Movie Review: "Hall Pass"
This post was published on the now-closed HuffPost Contributor platform. Contributors control their own work and posted freely to our site. If you need to flag this entry as abusive, send us an email.

How can a film with such a great premise, coupled with with a quartet of genuinely funny and talented actors, end up being such a terrible misfire?

Blame the Farrelly brothers, whose films are getting worse as the years go by, getting further and further away from what was once their crowning glory in There's Something About Mary.

Unfortunately, Mary was back in 1998, and the brothers haven't been able to cross over into the new millennium. (Remember Fever Pitch? Or the unwatchable remake of The Heartbreak Kid?)

In Hall Pass, 40-something best friends Rick (Owen Wilson) and Fred (Jason Sudeikis) have been married a long time but continue to blatantly check out other women in their wives' - played by Jenna Fischer and Christina Applegate - presence.

Fed up with their hubbies' behavior and hoping to revitalize their marriages, the two women give the men a one week "hall pass" which allows them to do whatever they want, no questions asked.

The wives go up to Cape Cod so their hubbies can indulge. But shocker of all shockers, the one week pass doesn't turn out to be exactly what the guys envisioned.
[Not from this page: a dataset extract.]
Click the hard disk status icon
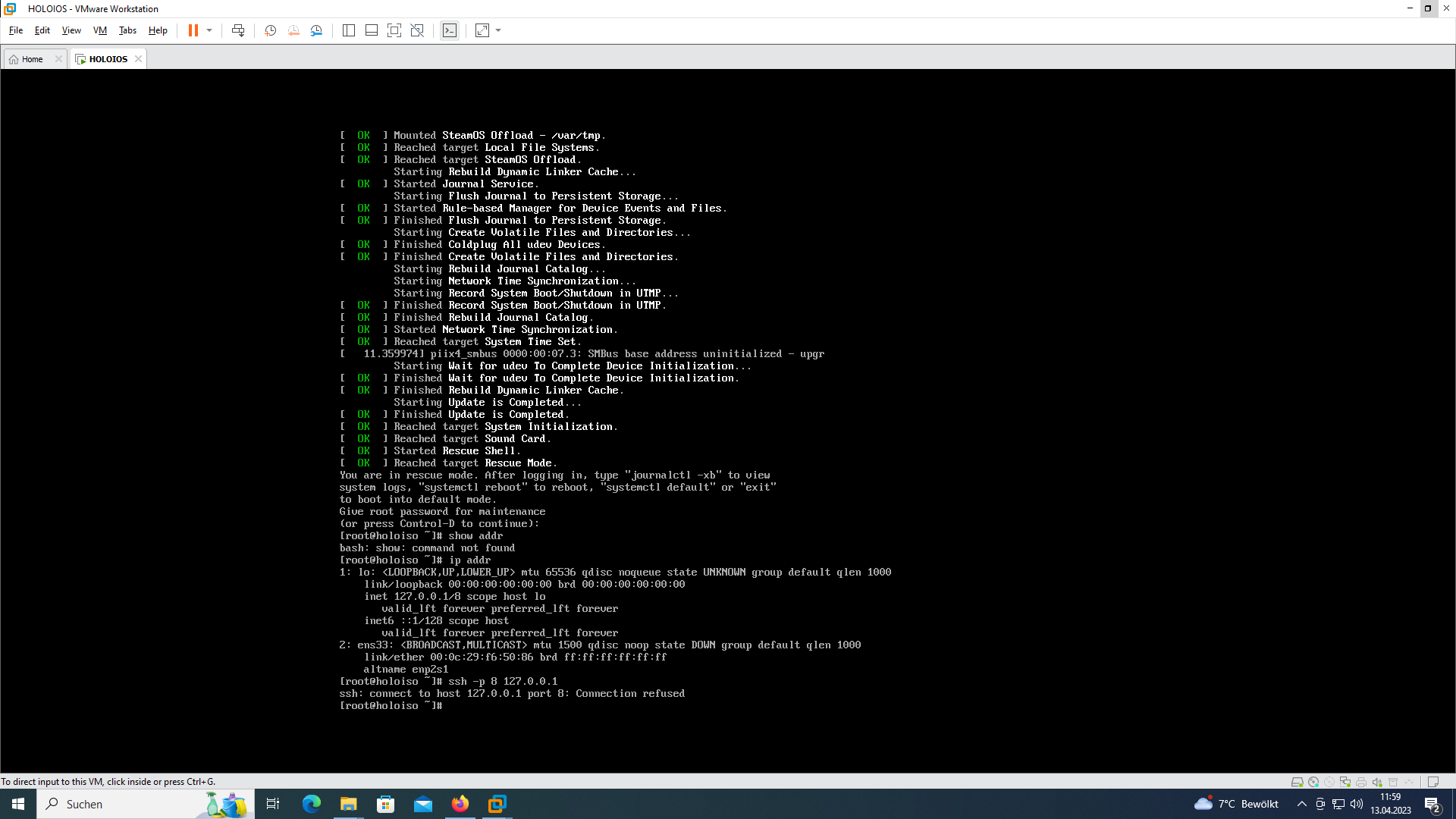1456x819 pixels. tap(1298, 782)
Hall Pass' R-rating lets the filmmakers indulge in juvenile and largely unfunny gags involving masturbation, full frontal male nudity, pot smoking and T&A references. It all looks like a desperate attempt to hang on a genre that has long eclipsed them. Marrying together a a subject that is essentially a love letter to the institution of marriage with the kind of immature gross-out humor that made them famous in the late 90s, is not an ideal recipe here. Gags come and go without any through-lines or payoffs.

Additionally, Fred and Rick are so obvious about checking out and hitting on other women, it begs the question: why did they even get married? And what qualities did they posses that made their wives fall for them in the first place? Yet when push comes to shove, the duo step up to the plate to save their marriages, revealing sudden morals and maturities.
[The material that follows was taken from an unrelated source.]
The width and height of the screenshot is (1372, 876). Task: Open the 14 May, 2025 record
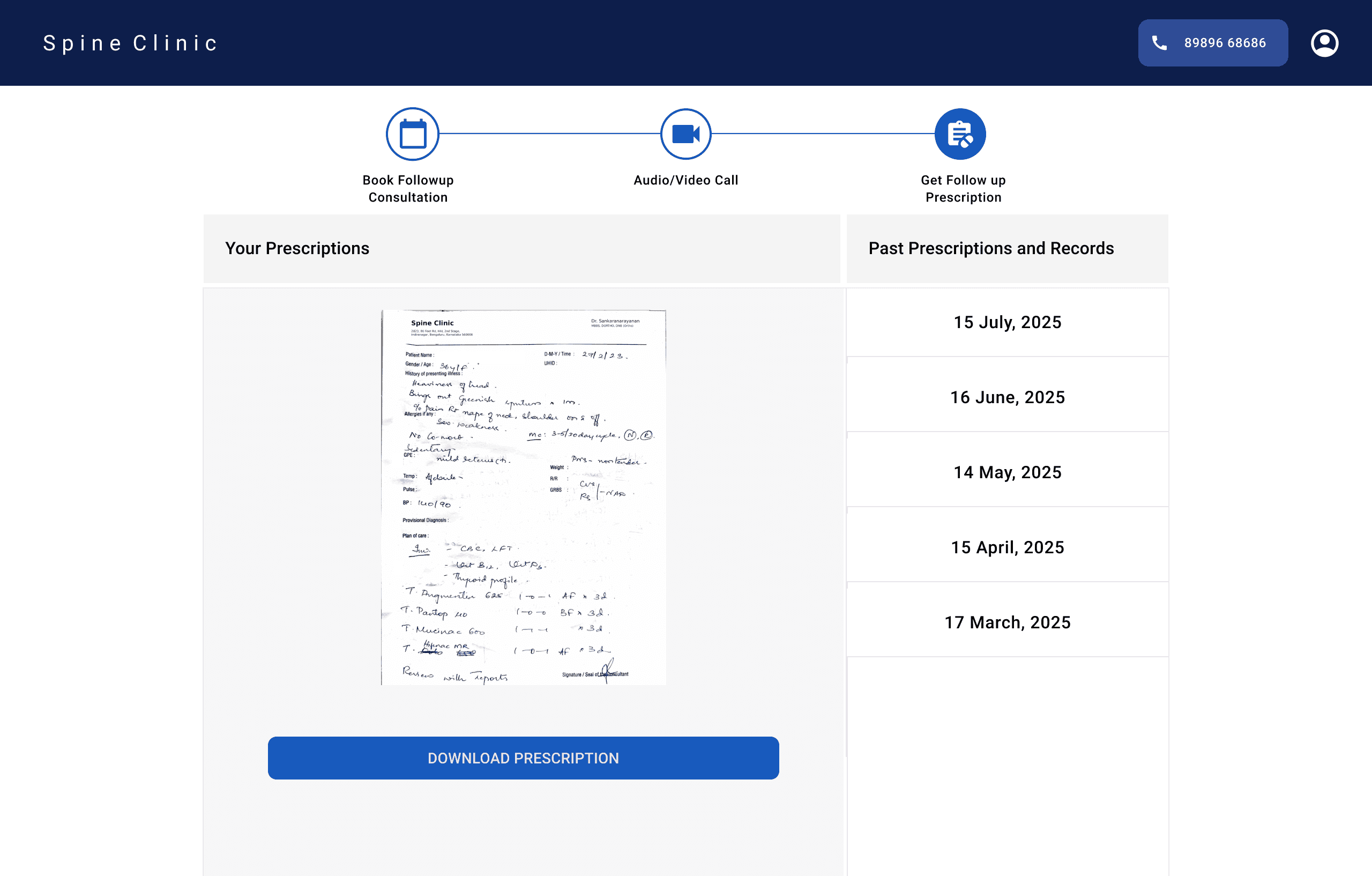(1007, 472)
This constant gear shift between moments of sweetness contrasted with crass jokes makes for an uneven film that's confused about which direction it wants to go in. The film, the characters and the filmmakers are all having some sort of mid-life crisis here.

The talent is also wasted. For Wilson, this type of comedy is all-too familiar and he just walks through the motions of the film, rather than infusing it with any special charisma.
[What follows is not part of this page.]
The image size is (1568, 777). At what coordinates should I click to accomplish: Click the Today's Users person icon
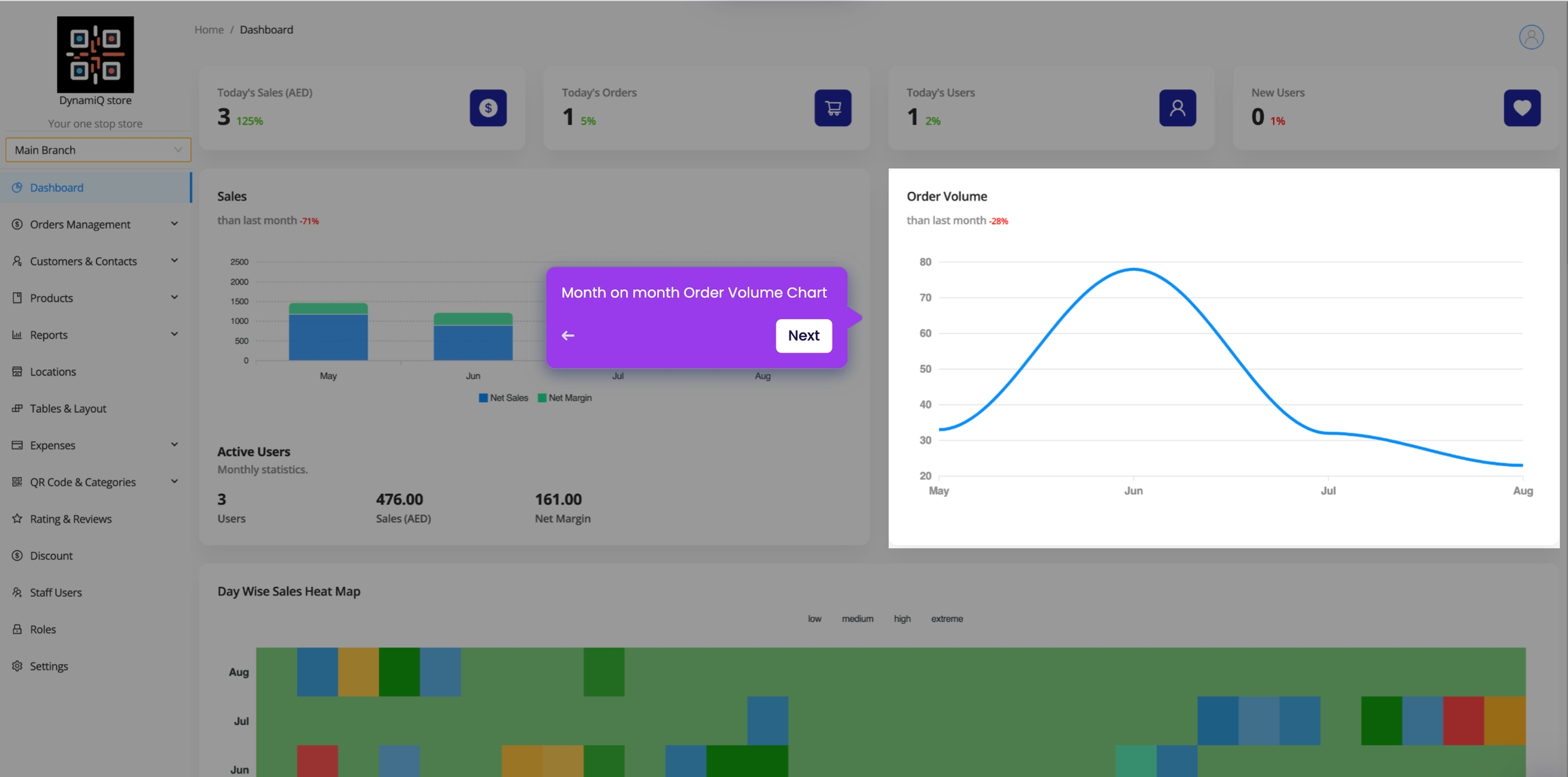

Sudeikis, in his first lead role in a feature, does well given the script, but one hopes that there is something out there than can better serve this talented actor, whose arsenal of characters on "Saturday Night Live" are always memorable. Funny, good-looking and charming, Sudeikis deserves way better than what he's given.

Applegate, who has always had a flair for comedy, gets barely any chance to showcase those skills. Fisher - who has built a nice career on television's "The Office" - doesn't show any comedic skills whatsoever.

Alyssa Milano appears in a career-embarrassing cameo as a rich wife with gigantic boobs, while Richard Jenkins must have only agreed to play an over-the-top aging bachelor for the paycheck. It's cringe-worthy watching the man who was nominated for an Oscar for a heartbreaking performance in "The Visitor" be reduced to this.

Then there is the stunt casting of Joy Behar as psychiatrist Dr. Lucy, who appears to be in the film for the sole reason that she can promote the movie to her female audience on "The View."

With the Farrelly's being put in the charge of The Three Stooges movie next, one certainly hopes the result will be vastly different than this.